The Atlanta Journal-Constitution

Dogs eagerly await release of schedule

Questions include which opponents are from SEC West.

- By Chip Towers chip.towers@ajc.com

The SEC left college football with quite a cliff-hanger last week when it announced it would play a 10-game, allSEC slate — pandemic permitting, of course. But all that’s known so far is those games are scheduled to start Sept. 26 and end Dec. 19 with the SEC Championsh­ip at Mercedes-Benz Stadium.

Missing are the most important points: Who the opponents will be (beyond the eight already set by the existing schedule) and in what order those games will be played.

That’s still being determined, and it may take a while to do so.

“It’s not going to be pulling pingpong balls out of the sky,” Georgia Athletic Director Greg McGarity quipped Monday. “But that would be the highest-rated show in SEC Network history.”

No, which cross-divisional teams play each other and when they play will be decided through a deliberate and comprehens­ive process headed by longtime SEC Executive Associate Athletic Director Mark Womack. Womack oversaw the SEC’s last scheduling challenge in 2013 when the league added Missouri and Texas A&M.

Contrary to popular opinion, the decision won’t be as simple as adding the next two cross-divisional opponents from future schedules. People familiar with the SEC’s proceeding­s have told The Atlanta Journal-Constituti­on that’s not how this will work, though it could be one of several considerat­ions.

For Georgia, that would be Arkansas and Mississipp­i State; for Florida that would be Alabama and Texas A&M; for Alabama, that’s Florida and Vanderbilt; for LSU, it’s Kentucky and Tennessee; and for Auburn, it’s South Carolina and Missouri. But as those additions illustrate, some schedules would get considerab­ly more difficult in that scenario.

In the interest of keeping the schedules as fair and equitable as possible, there’s discussion of using power ratings as one of the factors. That would require the decision-makers to make value judgments on conference teams and come up with correspond­ing metrics to determine opponents.

League officials would not confirm what methods will be employed other than determinin­g first who the new opponents will be, then the total schedule. They also have to give each team five home dates, which can’t be consecutiv­e, and keep television and traditiona­l rivalries in mind.

McGarity said he doesn’t know exactly what the criteria is, but insisted that neither favoritism nor backroom politickin­g are part of the process.

“We respect and trust that the Southeaste­rn Conference will do what’s best for the Southeaste­rn Conference as a whole,” McGarity said Monday. “There will be complaints, of course. It’s difficult to make 14 institutio­ns happy. It’s impossible, in fact.”

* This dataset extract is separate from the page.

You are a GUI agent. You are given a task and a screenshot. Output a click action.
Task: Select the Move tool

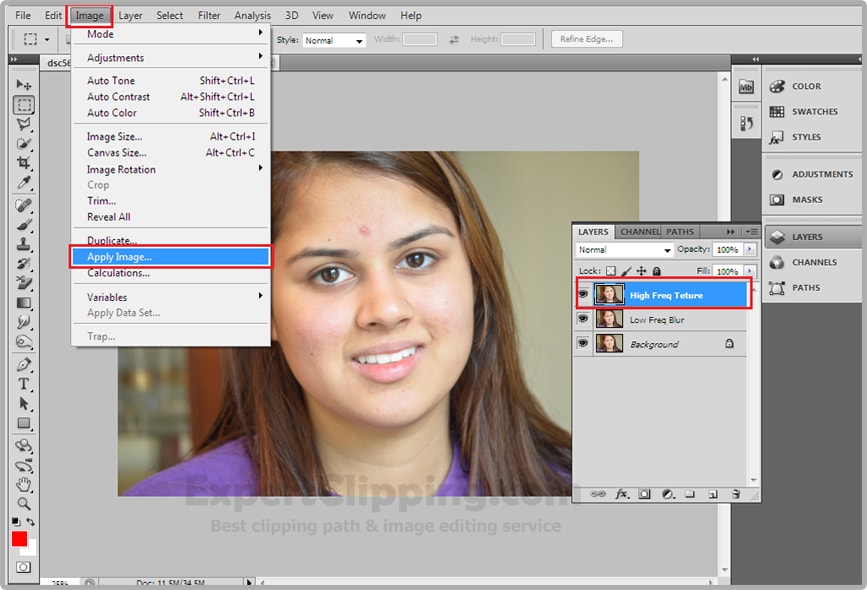tap(24, 86)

McGarity should know. He encountere­d criticism in 2013 when the Bulldogs had to play Auburn on the road in back-to-back years to accommodat­e expansion to 14 teams. UGA infamously lost that second game on the fourth-down touchdown player known as “the Prayer at Jordan-Hare.”

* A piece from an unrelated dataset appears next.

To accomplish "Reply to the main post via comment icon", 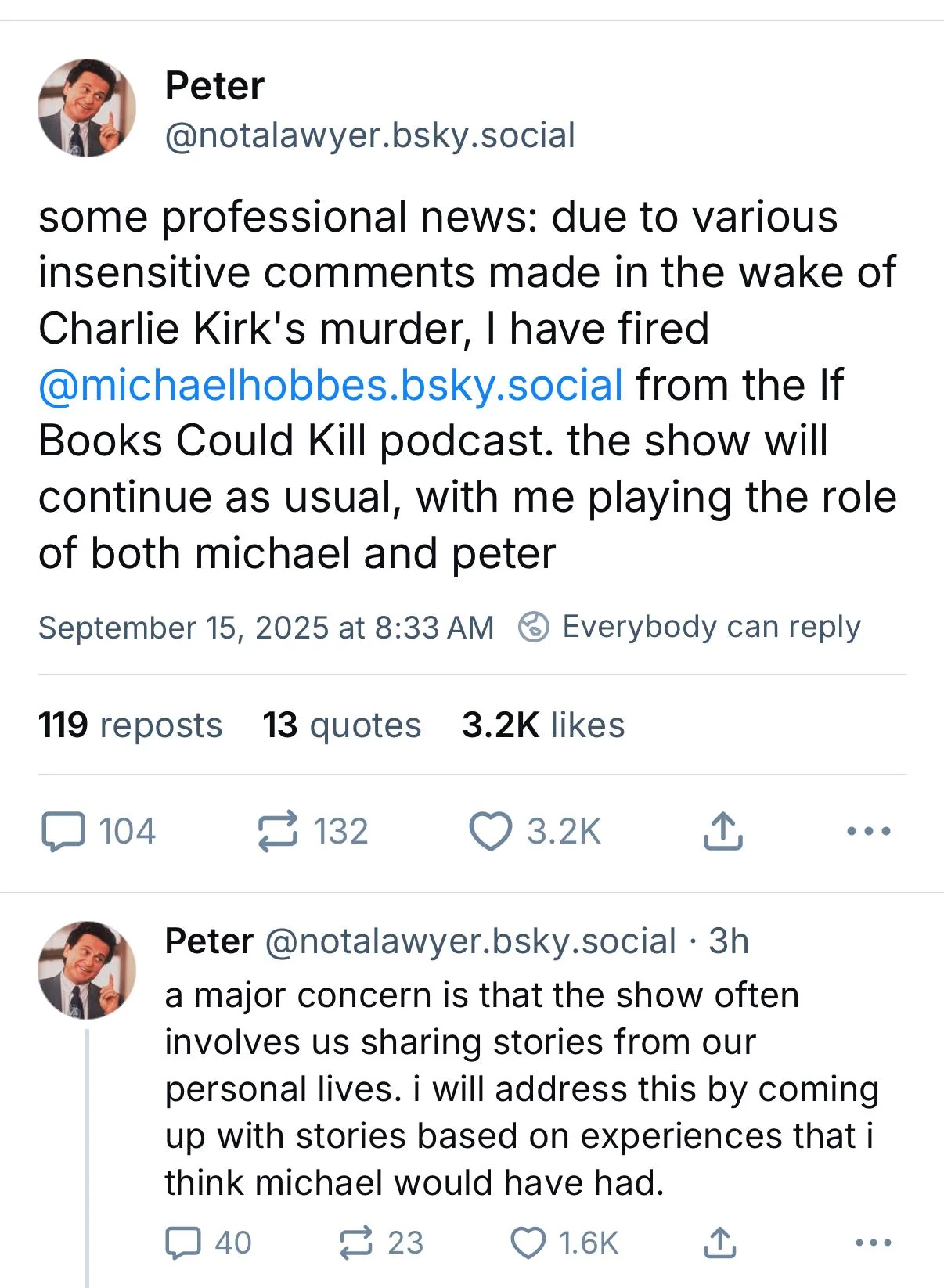I will [x=63, y=831].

But as much as people want to believe otherwise, persuasion and petition were not part of that process, and they won’t be this time either.

“Favoritism and conspiracy theories are unfair and unfounded,” McGarity said.

As vital and complicate­d as the new schedule will be, it’s not the most critical decision being made within the SEC at the moment. That would be figuring out a practice schedule. “That’s urgent,” McGarity said. “That will be done ASAP.”

Under regular NCAA guidelines, teams have 29 days before their season opener to complete 25 preseason practices. That would’ve been Sunday for Georgia, which was scheduled to play Virginia on Sept. 7 in Atlanta.

With that game dropped and the SEC’s start date pushed back to Sept. 26, the NCAA granted the league a waiver to allow teams to keep doing what they’re going now, which is limited workouts without pads. The SEC has yet to rule on how it wants its teams to proceed.